*DATA UNDER STUDY*
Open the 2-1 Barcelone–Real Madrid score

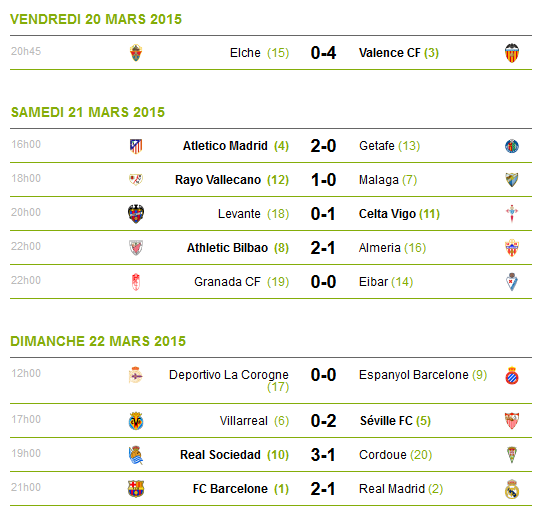click(x=323, y=489)
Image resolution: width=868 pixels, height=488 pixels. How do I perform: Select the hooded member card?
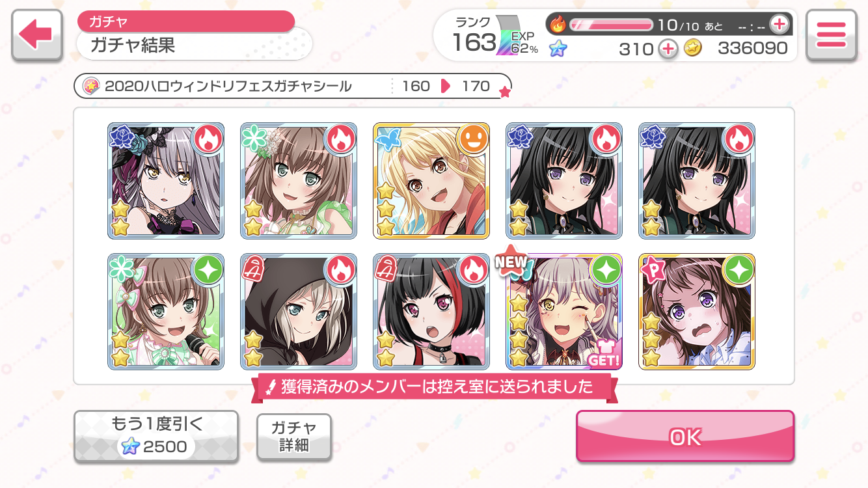point(299,312)
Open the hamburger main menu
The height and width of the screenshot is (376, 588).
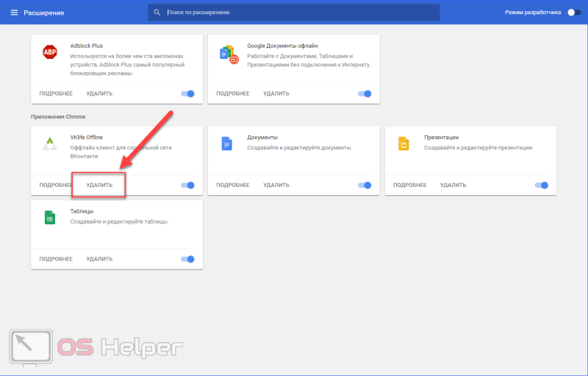pos(14,13)
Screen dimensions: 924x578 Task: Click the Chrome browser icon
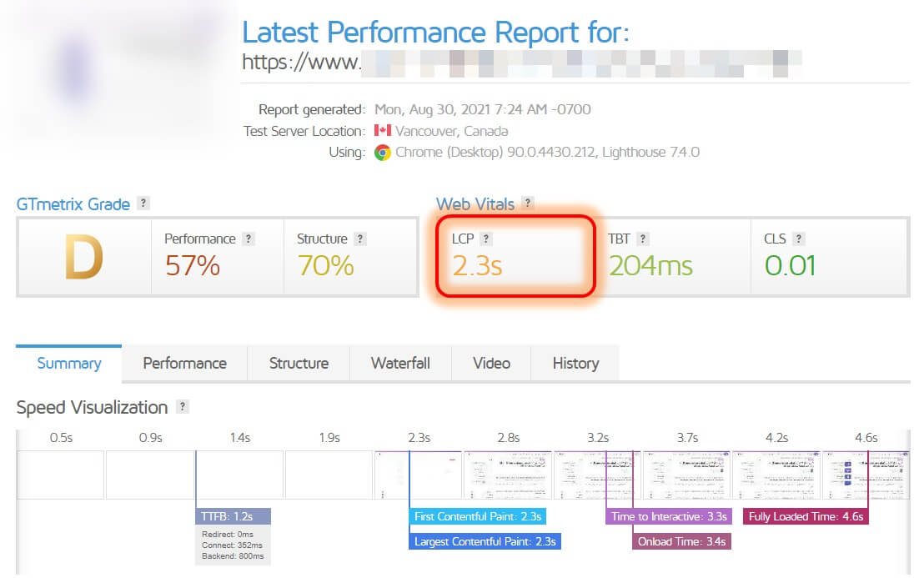click(383, 153)
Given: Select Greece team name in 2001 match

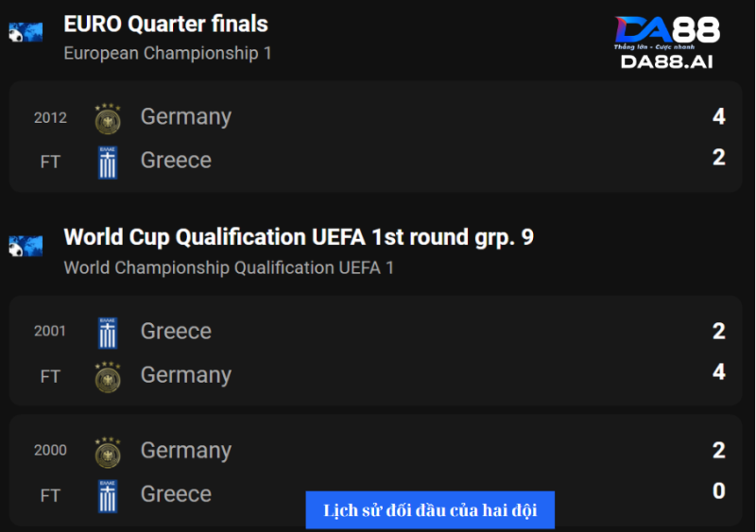Looking at the screenshot, I should click(x=176, y=332).
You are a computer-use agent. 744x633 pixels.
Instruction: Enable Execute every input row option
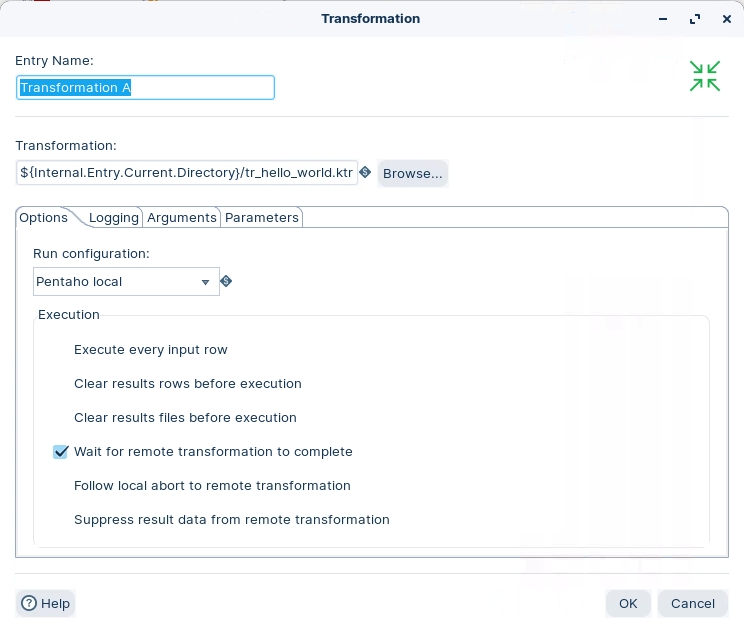60,350
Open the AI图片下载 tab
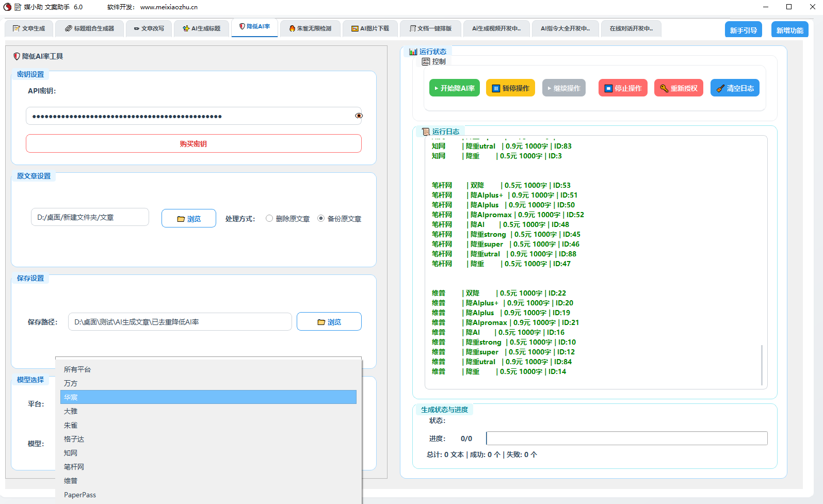The height and width of the screenshot is (504, 823). 370,28
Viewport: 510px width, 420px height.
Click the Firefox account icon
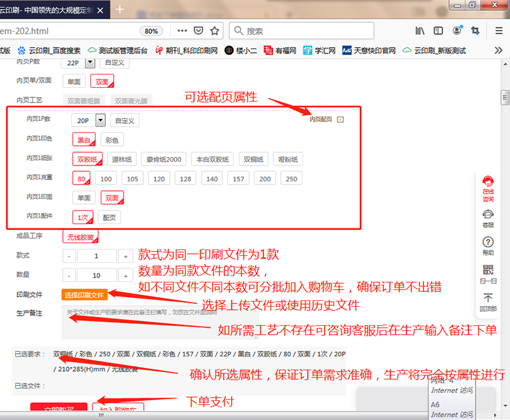tap(457, 31)
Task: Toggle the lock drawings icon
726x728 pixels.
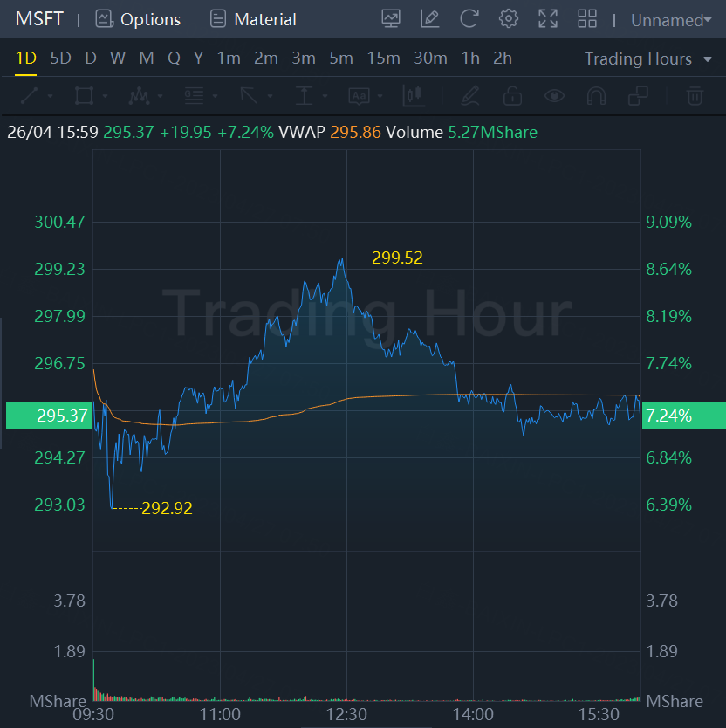Action: pyautogui.click(x=512, y=96)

*WHAT YOU NEED TO DO*
The lines to copy begin at the one containing "You are a computer-use agent. 744x633 pixels." and end at the last line of the records. Set down exactly those lines and no others, both ends included, and omit all pictures.

*YOUR RESPONSE*
You are a computer-use agent. 744x633 pixels.
Instruction: Enable Execute every input row option
60,350
Open the AI图片下载 tab
The height and width of the screenshot is (504, 823). 370,28
Viewport: 510px width, 420px height.
Click the Firefox account icon
tap(457, 31)
Task: Toggle the lock drawings icon
726x728 pixels.
Action: pyautogui.click(x=512, y=96)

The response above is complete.